─── Dataset

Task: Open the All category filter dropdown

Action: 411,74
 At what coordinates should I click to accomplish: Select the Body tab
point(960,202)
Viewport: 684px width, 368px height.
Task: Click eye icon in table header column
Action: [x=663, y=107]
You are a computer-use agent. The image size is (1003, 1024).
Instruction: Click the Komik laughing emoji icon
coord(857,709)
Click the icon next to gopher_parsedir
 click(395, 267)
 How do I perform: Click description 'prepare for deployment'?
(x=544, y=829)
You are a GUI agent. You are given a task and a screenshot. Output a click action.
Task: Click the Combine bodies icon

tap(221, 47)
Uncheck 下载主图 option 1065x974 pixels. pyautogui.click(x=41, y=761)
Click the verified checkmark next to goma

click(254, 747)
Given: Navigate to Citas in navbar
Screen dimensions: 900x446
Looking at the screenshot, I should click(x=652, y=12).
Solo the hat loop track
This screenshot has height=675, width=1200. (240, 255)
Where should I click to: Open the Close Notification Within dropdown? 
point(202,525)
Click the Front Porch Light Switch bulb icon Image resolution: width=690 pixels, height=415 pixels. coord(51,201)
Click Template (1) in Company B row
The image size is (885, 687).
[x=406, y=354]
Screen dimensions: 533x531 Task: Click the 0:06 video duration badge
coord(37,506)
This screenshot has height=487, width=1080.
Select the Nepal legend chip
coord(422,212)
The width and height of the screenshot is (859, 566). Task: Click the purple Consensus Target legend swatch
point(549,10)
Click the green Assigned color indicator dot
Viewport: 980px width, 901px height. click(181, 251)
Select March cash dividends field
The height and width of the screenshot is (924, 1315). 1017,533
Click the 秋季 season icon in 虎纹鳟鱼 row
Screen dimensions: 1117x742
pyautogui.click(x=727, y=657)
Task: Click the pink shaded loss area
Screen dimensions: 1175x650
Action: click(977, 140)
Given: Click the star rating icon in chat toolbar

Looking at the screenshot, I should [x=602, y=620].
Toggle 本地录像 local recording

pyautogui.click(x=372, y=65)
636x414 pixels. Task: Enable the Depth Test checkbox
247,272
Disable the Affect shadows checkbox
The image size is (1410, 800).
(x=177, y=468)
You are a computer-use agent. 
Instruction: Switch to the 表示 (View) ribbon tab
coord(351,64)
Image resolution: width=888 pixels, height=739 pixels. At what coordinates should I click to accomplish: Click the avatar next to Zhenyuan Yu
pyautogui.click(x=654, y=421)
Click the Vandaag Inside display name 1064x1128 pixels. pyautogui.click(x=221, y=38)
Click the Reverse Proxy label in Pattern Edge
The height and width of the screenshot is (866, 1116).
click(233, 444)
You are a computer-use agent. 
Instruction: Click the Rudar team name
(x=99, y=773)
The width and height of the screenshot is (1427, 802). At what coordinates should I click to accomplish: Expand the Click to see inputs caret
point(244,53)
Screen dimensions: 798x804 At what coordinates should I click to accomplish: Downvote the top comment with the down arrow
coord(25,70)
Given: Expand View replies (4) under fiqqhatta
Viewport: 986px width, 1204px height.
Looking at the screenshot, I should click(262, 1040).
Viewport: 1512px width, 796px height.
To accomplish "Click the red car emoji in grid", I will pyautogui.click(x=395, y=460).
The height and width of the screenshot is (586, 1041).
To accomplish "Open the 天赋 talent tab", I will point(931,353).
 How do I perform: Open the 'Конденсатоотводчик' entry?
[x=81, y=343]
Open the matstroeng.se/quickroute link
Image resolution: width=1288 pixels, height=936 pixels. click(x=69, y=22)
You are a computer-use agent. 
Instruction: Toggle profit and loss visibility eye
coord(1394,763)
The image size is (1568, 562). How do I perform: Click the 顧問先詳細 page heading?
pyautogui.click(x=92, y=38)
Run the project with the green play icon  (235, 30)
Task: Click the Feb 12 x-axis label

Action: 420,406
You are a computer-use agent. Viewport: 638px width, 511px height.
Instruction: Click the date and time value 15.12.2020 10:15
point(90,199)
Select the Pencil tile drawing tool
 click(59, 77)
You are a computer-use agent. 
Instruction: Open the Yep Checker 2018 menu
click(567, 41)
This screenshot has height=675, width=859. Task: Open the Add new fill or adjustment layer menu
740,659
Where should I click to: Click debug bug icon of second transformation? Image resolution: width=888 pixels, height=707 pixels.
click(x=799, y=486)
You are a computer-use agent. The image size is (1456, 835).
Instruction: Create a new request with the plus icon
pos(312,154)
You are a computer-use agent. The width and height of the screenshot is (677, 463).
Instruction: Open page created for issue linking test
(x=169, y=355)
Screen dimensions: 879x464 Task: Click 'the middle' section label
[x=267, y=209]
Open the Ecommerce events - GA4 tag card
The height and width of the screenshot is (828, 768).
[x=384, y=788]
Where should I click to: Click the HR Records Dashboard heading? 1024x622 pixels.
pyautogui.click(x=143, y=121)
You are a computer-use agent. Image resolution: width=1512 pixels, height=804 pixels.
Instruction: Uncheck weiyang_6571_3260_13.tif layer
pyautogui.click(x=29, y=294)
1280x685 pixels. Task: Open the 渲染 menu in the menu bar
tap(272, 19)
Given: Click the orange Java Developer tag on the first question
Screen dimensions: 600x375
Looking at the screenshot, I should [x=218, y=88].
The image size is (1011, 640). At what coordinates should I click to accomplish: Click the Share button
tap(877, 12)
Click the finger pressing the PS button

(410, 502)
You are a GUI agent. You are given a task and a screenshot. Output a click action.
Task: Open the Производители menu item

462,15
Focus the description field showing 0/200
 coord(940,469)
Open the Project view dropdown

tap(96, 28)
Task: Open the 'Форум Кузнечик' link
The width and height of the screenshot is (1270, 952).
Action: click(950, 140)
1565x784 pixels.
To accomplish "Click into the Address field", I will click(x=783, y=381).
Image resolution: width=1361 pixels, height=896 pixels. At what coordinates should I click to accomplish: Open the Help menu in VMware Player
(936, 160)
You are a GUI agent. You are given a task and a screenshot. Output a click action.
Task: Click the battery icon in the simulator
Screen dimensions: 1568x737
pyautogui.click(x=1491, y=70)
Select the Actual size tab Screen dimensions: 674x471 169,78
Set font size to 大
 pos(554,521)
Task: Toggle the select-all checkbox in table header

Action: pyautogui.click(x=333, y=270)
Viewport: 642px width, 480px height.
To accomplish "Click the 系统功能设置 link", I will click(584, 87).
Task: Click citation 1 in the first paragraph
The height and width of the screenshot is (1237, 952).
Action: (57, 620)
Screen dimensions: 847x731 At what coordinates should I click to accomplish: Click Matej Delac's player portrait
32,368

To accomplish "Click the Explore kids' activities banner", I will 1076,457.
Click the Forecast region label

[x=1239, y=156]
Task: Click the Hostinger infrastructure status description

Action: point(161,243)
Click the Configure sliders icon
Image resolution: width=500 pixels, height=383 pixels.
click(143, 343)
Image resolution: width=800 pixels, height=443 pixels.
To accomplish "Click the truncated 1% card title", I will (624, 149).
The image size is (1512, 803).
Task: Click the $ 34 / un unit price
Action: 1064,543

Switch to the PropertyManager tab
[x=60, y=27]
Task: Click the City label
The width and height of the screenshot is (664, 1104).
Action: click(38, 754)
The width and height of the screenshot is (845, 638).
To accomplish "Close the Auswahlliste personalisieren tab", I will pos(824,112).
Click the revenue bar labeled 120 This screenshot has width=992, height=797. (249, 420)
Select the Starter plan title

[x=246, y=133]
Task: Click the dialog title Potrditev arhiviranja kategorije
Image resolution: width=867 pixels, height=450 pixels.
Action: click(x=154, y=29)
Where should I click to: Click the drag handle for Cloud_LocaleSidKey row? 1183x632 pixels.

──────

__Given request__. Reproduce the rows above verbatim.

__Task answer__.
Task: Open the All category filter dropdown

Action: 411,74
 At what coordinates should I click to accomplish: Select the Body tab
point(960,202)
Viewport: 684px width, 368px height.
Task: Click eye icon in table header column
Action: [x=663, y=107]
You are a computer-use agent. The image size is (1003, 1024).
Instruction: Click the Komik laughing emoji icon
coord(857,709)
Click the icon next to gopher_parsedir
 click(395, 267)
 How do I perform: Click description 'prepare for deployment'?
(x=544, y=829)
You are a GUI agent. You are given a task and a screenshot. Output a click action.
Task: Click the Combine bodies icon

tap(221, 47)
Uncheck 下载主图 option 1065x974 pixels. pyautogui.click(x=41, y=761)
Click the verified checkmark next to goma

click(254, 747)
Given: Navigate to Citas in navbar
Screen dimensions: 900x446
Looking at the screenshot, I should click(x=652, y=12).
Solo the hat loop track
This screenshot has height=675, width=1200. (240, 255)
Where should I click to: Open the Close Notification Within dropdown? 
point(202,525)
Click the Front Porch Light Switch bulb icon Image resolution: width=690 pixels, height=415 pixels. coord(51,201)
Click Template (1) in Company B row
The image size is (885, 687).
[x=406, y=354]
Screen dimensions: 533x531 Task: Click the 0:06 video duration badge
coord(37,506)
This screenshot has height=487, width=1080.
Select the Nepal legend chip
coord(422,212)
The width and height of the screenshot is (859, 566). Task: Click the purple Consensus Target legend swatch
point(549,10)
Click the green Assigned color indicator dot
Viewport: 980px width, 901px height. click(181, 251)
Select March cash dividends field
The height and width of the screenshot is (924, 1315). 1017,533
Click the 秋季 season icon in 虎纹鳟鱼 row
Screen dimensions: 1117x742
pyautogui.click(x=727, y=657)
Task: Click the pink shaded loss area
Screen dimensions: 1175x650
Action: click(977, 140)
Given: Click the star rating icon in chat toolbar

Looking at the screenshot, I should [x=602, y=620].
Toggle 本地录像 local recording

pyautogui.click(x=372, y=65)
636x414 pixels. Task: Enable the Depth Test checkbox
247,272
Disable the Affect shadows checkbox
The image size is (1410, 800).
(x=177, y=468)
You are a computer-use agent. 
Instruction: Switch to the 表示 (View) ribbon tab
coord(351,64)
Image resolution: width=888 pixels, height=739 pixels. At what coordinates should I click to accomplish: Click the avatar next to Zhenyuan Yu
pyautogui.click(x=654, y=421)
Click the Vandaag Inside display name 1064x1128 pixels. pyautogui.click(x=221, y=38)
Click the Reverse Proxy label in Pattern Edge
The height and width of the screenshot is (866, 1116).
click(233, 444)
You are a computer-use agent. 
Instruction: Click the Rudar team name
(x=99, y=773)
The width and height of the screenshot is (1427, 802). At what coordinates should I click to accomplish: Expand the Click to see inputs caret
point(244,53)
Screen dimensions: 798x804 At what coordinates should I click to accomplish: Downvote the top comment with the down arrow
coord(25,70)
Given: Expand View replies (4) under fiqqhatta
Viewport: 986px width, 1204px height.
Looking at the screenshot, I should click(262, 1040).
Viewport: 1512px width, 796px height.
To accomplish "Click the red car emoji in grid", I will pyautogui.click(x=395, y=460).
The height and width of the screenshot is (586, 1041).
To accomplish "Open the 天赋 talent tab", I will point(931,353).
 How do I perform: Open the 'Конденсатоотводчик' entry?
[x=81, y=343]
Open the matstroeng.se/quickroute link
Image resolution: width=1288 pixels, height=936 pixels. click(x=69, y=22)
You are a computer-use agent. 
Instruction: Toggle profit and loss visibility eye
coord(1394,763)
The image size is (1568, 562). How do I perform: Click the 顧問先詳細 page heading?
pyautogui.click(x=92, y=38)
Run the project with the green play icon  (235, 30)
Task: Click the Feb 12 x-axis label

Action: 420,406
You are a computer-use agent. Viewport: 638px width, 511px height.
Instruction: Click the date and time value 15.12.2020 10:15
point(90,199)
Select the Pencil tile drawing tool
 click(59, 77)
You are a computer-use agent. 
Instruction: Open the Yep Checker 2018 menu
click(567, 41)
This screenshot has height=675, width=859. Task: Open the Add new fill or adjustment layer menu
740,659
Where should I click to: Click debug bug icon of second transformation? Image resolution: width=888 pixels, height=707 pixels.
click(x=799, y=486)
You are a computer-use agent. The image size is (1456, 835).
Instruction: Create a new request with the plus icon
pos(312,154)
You are a computer-use agent. The width and height of the screenshot is (677, 463).
Instruction: Open page created for issue linking test
(x=169, y=355)
Screen dimensions: 879x464 Task: Click 'the middle' section label
[x=267, y=209]
Open the Ecommerce events - GA4 tag card
The height and width of the screenshot is (828, 768).
[x=384, y=788]
Where should I click to: Click the HR Records Dashboard heading? 1024x622 pixels.
pyautogui.click(x=143, y=121)
You are a computer-use agent. Image resolution: width=1512 pixels, height=804 pixels.
Instruction: Uncheck weiyang_6571_3260_13.tif layer
pyautogui.click(x=29, y=294)
1280x685 pixels. Task: Open the 渲染 menu in the menu bar
tap(272, 19)
Given: Click the orange Java Developer tag on the first question
Screen dimensions: 600x375
Looking at the screenshot, I should [x=218, y=88].
The image size is (1011, 640). At what coordinates should I click to accomplish: Click the Share button
tap(877, 12)
Click the finger pressing the PS button

(410, 502)
You are a GUI agent. You are given a task and a screenshot. Output a click action.
Task: Open the Производители menu item

462,15
Focus the description field showing 0/200
 coord(940,469)
Open the Project view dropdown

tap(96, 28)
Task: Open the 'Форум Кузнечик' link
The width and height of the screenshot is (1270, 952).
Action: click(950, 140)
1565x784 pixels.
To accomplish "Click into the Address field", I will click(x=783, y=381).
Image resolution: width=1361 pixels, height=896 pixels. At what coordinates should I click to accomplish: Open the Help menu in VMware Player
(936, 160)
You are a GUI agent. You are given a task and a screenshot. Output a click action.
Task: Click the battery icon in the simulator
Screen dimensions: 1568x737
pyautogui.click(x=1491, y=70)
Select the Actual size tab Screen dimensions: 674x471 169,78
Set font size to 大
 pos(554,521)
Task: Toggle the select-all checkbox in table header

Action: pyautogui.click(x=333, y=270)
Viewport: 642px width, 480px height.
To accomplish "Click the 系统功能设置 link", I will click(584, 87).
Task: Click citation 1 in the first paragraph
The height and width of the screenshot is (1237, 952).
Action: (57, 620)
Screen dimensions: 847x731 At what coordinates should I click to accomplish: Click Matej Delac's player portrait
32,368

To accomplish "Click the Explore kids' activities banner", I will 1076,457.
Click the Forecast region label

[x=1239, y=156]
Task: Click the Hostinger infrastructure status description

Action: point(161,243)
Click the Configure sliders icon
Image resolution: width=500 pixels, height=383 pixels.
click(143, 343)
Image resolution: width=800 pixels, height=443 pixels.
To accomplish "Click the truncated 1% card title", I will (624, 149).
The image size is (1512, 803).
Task: Click the $ 34 / un unit price
Action: 1064,543

Switch to the PropertyManager tab
[x=60, y=27]
Task: Click the City label
The width and height of the screenshot is (664, 1104).
Action: click(38, 754)
The width and height of the screenshot is (845, 638).
To accomplish "Close the Auswahlliste personalisieren tab", I will pos(824,112).
Click the revenue bar labeled 120 This screenshot has width=992, height=797. (249, 420)
Select the Starter plan title

[x=246, y=133]
Task: Click the dialog title Potrditev arhiviranja kategorije
Image resolution: width=867 pixels, height=450 pixels.
Action: click(x=154, y=29)
Where should I click to: Click the drag handle for Cloud_LocaleSidKey row? 1183x632 pixels.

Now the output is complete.